> WORK TASK: Your answer should be every line from the records that contains "legend".

##### RECORDS TO USE #####

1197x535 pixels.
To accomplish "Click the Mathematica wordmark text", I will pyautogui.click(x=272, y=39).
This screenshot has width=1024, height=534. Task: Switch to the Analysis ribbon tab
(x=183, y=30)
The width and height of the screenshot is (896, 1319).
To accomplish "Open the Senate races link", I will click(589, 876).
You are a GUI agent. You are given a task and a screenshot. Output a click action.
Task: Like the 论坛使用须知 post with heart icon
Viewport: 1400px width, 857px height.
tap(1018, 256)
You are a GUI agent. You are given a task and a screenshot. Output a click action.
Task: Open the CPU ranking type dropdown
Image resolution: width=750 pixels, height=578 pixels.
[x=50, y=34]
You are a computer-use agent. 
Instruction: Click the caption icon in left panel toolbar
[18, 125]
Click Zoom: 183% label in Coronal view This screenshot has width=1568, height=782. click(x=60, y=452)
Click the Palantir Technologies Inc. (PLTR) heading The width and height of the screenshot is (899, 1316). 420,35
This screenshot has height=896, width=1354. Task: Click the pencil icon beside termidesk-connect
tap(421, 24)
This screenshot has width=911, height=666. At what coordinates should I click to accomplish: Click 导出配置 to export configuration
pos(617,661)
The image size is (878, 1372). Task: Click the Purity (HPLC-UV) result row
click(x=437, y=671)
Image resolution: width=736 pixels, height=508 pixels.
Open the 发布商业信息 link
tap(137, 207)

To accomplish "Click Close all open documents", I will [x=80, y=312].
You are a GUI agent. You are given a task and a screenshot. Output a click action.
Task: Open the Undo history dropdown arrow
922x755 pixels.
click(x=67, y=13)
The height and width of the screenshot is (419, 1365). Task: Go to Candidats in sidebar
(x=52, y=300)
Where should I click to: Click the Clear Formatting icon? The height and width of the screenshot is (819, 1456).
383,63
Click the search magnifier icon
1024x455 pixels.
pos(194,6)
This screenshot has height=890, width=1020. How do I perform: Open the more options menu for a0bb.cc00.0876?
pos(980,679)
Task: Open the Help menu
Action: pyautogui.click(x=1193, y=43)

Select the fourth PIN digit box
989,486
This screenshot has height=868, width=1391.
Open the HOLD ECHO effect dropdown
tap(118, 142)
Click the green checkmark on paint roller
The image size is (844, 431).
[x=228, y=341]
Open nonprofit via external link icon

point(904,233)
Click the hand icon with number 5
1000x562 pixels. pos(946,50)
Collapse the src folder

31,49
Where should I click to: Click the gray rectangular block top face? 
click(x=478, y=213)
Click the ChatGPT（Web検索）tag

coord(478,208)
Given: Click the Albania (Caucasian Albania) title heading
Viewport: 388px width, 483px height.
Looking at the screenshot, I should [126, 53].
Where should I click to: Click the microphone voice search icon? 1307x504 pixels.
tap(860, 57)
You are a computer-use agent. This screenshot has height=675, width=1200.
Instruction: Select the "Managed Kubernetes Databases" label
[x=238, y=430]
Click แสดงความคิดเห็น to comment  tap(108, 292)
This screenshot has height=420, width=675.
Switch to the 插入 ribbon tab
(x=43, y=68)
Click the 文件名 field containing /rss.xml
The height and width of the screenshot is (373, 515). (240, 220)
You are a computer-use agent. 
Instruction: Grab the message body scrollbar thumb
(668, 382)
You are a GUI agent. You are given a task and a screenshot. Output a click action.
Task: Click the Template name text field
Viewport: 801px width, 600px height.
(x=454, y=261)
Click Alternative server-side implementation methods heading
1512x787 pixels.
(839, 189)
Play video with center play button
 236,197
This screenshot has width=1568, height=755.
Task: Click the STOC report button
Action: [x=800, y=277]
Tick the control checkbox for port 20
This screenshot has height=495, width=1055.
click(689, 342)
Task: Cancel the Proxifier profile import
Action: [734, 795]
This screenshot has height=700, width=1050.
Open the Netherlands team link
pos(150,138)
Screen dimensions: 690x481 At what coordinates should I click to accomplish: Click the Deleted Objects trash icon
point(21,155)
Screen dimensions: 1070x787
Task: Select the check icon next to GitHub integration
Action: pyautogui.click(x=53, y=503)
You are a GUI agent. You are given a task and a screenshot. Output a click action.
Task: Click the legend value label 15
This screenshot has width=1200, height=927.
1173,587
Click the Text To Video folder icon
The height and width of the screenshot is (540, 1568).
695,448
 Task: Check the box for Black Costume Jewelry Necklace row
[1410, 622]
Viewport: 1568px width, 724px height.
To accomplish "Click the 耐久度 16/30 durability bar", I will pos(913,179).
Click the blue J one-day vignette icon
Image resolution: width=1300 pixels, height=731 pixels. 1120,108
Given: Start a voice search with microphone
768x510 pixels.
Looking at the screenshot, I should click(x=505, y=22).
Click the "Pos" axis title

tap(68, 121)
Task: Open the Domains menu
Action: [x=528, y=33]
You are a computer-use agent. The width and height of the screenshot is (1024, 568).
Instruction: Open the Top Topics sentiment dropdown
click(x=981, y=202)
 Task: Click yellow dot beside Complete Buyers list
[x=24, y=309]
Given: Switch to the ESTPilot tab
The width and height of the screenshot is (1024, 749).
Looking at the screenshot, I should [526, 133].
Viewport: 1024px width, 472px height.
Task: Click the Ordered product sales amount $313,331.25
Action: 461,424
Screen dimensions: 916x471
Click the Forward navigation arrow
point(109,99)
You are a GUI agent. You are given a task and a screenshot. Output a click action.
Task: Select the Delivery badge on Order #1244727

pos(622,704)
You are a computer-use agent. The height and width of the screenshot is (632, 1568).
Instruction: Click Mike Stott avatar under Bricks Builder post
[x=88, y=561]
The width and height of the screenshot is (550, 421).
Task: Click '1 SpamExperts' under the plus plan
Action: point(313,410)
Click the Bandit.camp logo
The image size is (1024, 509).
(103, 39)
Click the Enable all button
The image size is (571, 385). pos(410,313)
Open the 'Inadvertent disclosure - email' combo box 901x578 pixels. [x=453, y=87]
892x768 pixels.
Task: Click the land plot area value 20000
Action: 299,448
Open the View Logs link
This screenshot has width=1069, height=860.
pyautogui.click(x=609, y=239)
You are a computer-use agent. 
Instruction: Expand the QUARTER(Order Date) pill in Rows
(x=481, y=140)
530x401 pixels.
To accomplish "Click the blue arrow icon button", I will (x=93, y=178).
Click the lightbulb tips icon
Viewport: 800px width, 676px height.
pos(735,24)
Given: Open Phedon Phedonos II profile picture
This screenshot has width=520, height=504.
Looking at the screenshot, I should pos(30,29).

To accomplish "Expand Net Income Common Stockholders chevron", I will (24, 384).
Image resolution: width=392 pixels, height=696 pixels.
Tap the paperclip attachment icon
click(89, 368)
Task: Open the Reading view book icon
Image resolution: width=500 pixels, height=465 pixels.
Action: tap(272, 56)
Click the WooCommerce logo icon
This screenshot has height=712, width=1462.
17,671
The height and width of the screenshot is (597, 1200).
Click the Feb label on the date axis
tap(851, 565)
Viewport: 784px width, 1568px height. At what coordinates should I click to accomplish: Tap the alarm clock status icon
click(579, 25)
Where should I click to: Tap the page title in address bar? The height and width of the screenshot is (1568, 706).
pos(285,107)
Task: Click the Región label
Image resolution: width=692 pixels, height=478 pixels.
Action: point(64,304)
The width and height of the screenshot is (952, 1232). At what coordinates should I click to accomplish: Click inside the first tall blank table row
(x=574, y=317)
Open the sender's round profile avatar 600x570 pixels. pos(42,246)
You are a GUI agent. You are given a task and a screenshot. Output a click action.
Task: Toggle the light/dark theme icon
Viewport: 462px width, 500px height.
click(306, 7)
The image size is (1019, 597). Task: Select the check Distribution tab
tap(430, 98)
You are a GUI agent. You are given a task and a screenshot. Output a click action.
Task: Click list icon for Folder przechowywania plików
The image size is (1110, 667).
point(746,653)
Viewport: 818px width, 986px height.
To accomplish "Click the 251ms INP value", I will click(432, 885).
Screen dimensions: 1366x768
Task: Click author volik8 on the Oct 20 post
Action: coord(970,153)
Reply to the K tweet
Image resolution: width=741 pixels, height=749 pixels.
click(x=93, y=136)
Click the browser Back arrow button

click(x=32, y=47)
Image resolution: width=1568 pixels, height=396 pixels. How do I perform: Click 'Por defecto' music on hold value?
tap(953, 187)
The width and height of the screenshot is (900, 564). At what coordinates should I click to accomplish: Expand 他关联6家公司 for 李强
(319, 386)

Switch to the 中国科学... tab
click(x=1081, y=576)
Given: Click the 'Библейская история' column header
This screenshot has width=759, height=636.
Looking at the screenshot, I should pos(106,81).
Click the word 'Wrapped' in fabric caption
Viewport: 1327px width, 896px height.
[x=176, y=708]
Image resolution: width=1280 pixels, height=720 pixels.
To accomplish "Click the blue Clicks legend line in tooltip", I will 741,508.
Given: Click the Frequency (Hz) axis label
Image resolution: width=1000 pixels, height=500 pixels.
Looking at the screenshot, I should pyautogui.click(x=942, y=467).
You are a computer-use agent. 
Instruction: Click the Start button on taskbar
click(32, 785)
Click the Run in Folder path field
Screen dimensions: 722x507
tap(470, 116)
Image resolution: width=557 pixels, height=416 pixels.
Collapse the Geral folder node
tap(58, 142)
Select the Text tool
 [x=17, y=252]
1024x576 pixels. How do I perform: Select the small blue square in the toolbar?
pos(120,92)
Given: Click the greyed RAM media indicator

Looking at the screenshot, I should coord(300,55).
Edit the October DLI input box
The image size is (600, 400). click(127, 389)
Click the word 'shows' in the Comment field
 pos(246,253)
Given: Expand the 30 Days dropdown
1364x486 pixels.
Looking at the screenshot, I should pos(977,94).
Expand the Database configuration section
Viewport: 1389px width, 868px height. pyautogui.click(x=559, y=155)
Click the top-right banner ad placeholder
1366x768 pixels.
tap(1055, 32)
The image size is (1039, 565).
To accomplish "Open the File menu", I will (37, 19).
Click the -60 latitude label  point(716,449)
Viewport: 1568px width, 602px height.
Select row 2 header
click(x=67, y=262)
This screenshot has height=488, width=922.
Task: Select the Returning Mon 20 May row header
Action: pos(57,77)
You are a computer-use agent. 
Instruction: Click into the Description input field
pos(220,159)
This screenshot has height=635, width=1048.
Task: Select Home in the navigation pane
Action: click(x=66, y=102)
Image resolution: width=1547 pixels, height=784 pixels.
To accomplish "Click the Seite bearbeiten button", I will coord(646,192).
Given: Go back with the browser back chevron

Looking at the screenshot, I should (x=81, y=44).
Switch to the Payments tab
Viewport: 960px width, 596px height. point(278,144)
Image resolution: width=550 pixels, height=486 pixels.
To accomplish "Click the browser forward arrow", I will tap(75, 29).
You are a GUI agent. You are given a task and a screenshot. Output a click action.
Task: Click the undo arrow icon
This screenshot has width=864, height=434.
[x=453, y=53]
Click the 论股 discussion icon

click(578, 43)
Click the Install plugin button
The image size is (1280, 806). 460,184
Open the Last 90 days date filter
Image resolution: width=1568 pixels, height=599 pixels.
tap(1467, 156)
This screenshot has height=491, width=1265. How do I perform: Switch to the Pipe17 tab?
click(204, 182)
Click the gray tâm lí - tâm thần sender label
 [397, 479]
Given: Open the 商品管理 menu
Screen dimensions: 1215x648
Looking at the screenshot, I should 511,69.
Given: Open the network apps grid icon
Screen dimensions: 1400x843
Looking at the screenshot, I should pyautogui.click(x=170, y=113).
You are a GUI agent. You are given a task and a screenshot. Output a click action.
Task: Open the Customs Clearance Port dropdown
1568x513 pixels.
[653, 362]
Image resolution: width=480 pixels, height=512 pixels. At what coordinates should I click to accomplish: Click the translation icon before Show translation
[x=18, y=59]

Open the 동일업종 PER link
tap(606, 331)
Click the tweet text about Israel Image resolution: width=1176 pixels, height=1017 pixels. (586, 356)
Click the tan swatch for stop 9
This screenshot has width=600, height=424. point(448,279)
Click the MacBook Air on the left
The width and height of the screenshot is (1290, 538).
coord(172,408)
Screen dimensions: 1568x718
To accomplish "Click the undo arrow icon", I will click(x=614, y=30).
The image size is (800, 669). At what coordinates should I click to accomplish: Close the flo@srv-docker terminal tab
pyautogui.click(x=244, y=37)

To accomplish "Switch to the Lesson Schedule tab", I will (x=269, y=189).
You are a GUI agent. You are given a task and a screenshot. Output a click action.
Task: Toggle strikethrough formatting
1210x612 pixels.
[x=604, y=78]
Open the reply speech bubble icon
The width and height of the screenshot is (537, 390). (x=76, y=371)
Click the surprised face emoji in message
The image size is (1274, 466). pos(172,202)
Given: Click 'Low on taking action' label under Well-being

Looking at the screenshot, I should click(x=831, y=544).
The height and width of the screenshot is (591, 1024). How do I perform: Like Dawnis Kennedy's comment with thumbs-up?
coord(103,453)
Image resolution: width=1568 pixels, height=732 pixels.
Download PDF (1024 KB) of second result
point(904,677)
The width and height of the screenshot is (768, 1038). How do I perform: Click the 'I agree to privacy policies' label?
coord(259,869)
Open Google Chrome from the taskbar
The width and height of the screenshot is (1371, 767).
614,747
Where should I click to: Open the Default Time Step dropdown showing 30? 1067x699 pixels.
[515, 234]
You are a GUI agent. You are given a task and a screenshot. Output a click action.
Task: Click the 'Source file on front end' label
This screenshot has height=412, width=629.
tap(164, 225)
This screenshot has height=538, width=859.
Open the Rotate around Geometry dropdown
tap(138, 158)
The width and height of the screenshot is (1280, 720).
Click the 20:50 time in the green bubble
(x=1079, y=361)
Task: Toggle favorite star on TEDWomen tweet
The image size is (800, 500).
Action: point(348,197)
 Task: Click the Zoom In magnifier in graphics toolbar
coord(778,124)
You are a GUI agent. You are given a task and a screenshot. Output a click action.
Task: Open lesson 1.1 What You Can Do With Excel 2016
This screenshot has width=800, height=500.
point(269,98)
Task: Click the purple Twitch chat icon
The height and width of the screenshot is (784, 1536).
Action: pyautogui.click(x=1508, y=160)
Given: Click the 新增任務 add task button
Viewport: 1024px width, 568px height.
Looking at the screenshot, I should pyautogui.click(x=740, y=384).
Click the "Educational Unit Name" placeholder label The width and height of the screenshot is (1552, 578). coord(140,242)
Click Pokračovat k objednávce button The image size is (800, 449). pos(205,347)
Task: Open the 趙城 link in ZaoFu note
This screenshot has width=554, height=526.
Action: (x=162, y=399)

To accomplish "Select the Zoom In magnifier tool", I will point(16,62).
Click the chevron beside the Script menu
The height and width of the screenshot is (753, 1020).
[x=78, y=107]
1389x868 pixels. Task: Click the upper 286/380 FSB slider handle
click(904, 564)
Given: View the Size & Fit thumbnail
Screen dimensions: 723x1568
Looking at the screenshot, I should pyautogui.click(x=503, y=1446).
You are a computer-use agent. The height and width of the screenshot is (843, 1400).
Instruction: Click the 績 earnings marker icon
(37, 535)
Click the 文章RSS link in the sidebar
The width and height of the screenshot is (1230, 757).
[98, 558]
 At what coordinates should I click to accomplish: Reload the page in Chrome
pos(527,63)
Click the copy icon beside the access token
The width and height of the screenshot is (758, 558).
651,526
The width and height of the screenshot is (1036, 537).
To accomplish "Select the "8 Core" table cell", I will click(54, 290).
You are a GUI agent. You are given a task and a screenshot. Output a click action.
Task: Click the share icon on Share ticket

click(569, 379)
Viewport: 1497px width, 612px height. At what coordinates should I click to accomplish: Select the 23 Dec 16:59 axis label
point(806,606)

#####

> WRITTEN ANSWER:
Task: Click the legend value label 15
To accomplish "Click the blue Clicks legend line in tooltip", I will 741,508.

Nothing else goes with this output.